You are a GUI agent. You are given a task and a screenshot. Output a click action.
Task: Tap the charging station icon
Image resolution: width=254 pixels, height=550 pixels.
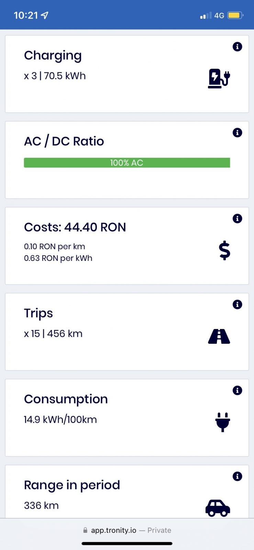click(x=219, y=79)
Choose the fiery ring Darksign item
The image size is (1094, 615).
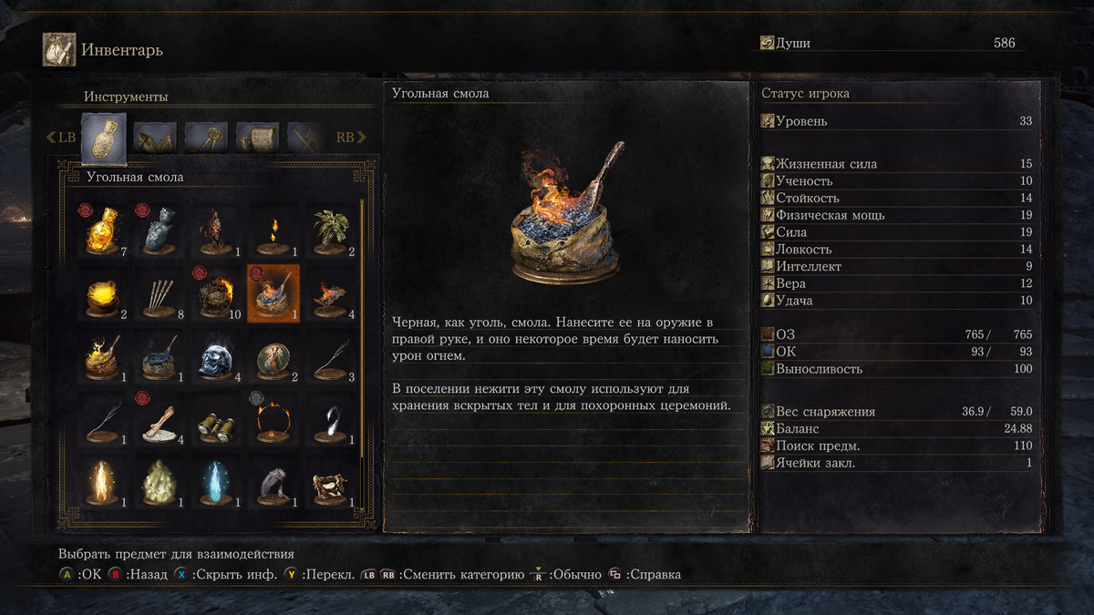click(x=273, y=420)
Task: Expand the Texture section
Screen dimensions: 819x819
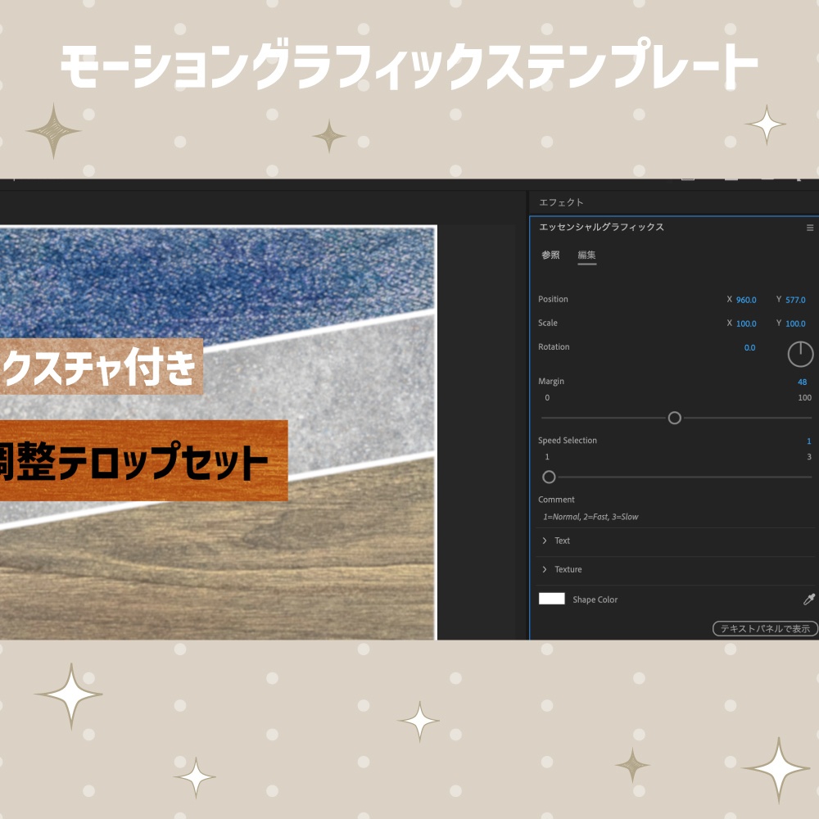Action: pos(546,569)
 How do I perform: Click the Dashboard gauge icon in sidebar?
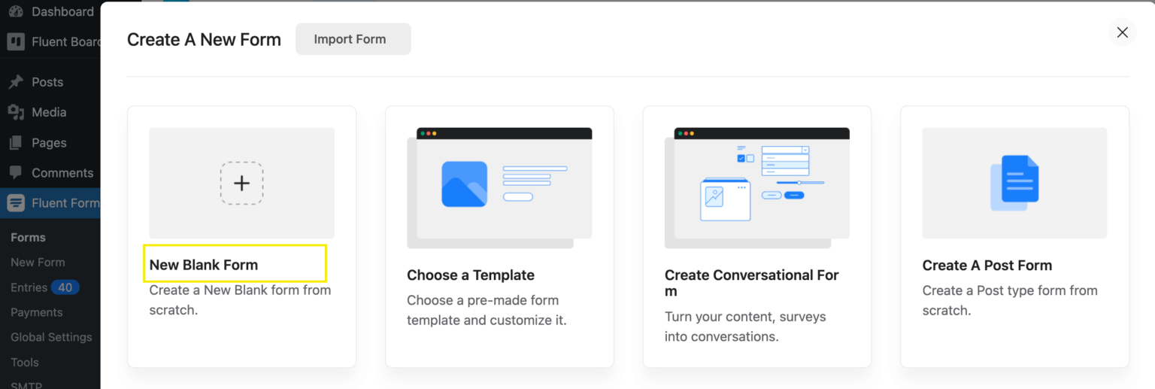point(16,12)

==

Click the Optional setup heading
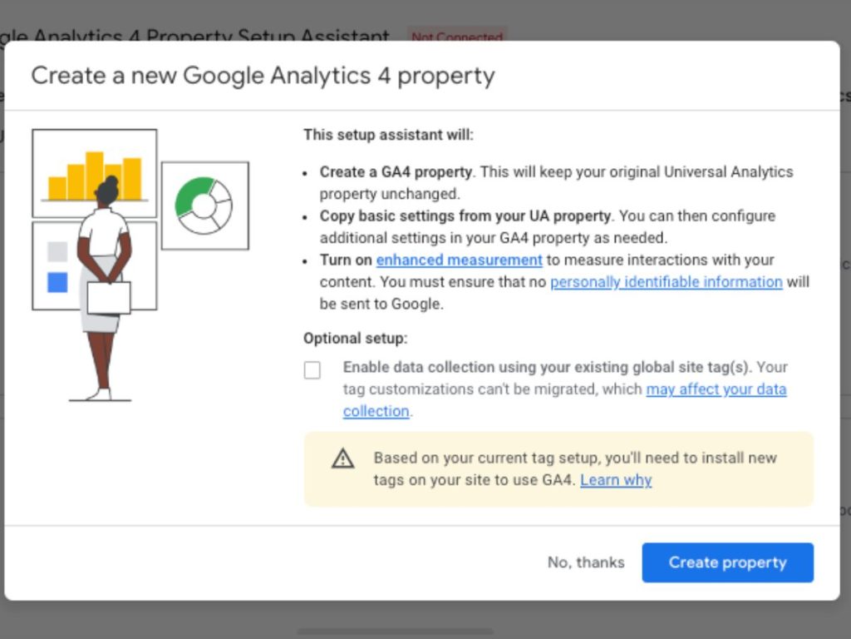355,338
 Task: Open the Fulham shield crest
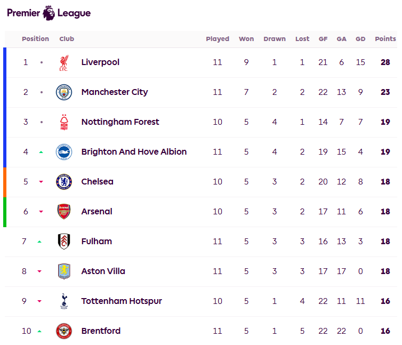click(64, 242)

* **AIM OF THE EXERCISE**
In the data above, start at the line holding "You are a GUI" and stop after the line holding "Task: Expand the Texture section"; write out those lines exactly, without pictures.

* **RESULT FOR THIS TASK**
You are a GUI agent. You are given a task and a screenshot. Output a click action.
Task: Tap the charging station icon
Image resolution: width=254 pixels, height=550 pixels.
click(x=219, y=79)
Choose the fiery ring Darksign item
The image size is (1094, 615).
click(x=273, y=420)
Task: Expand the Texture section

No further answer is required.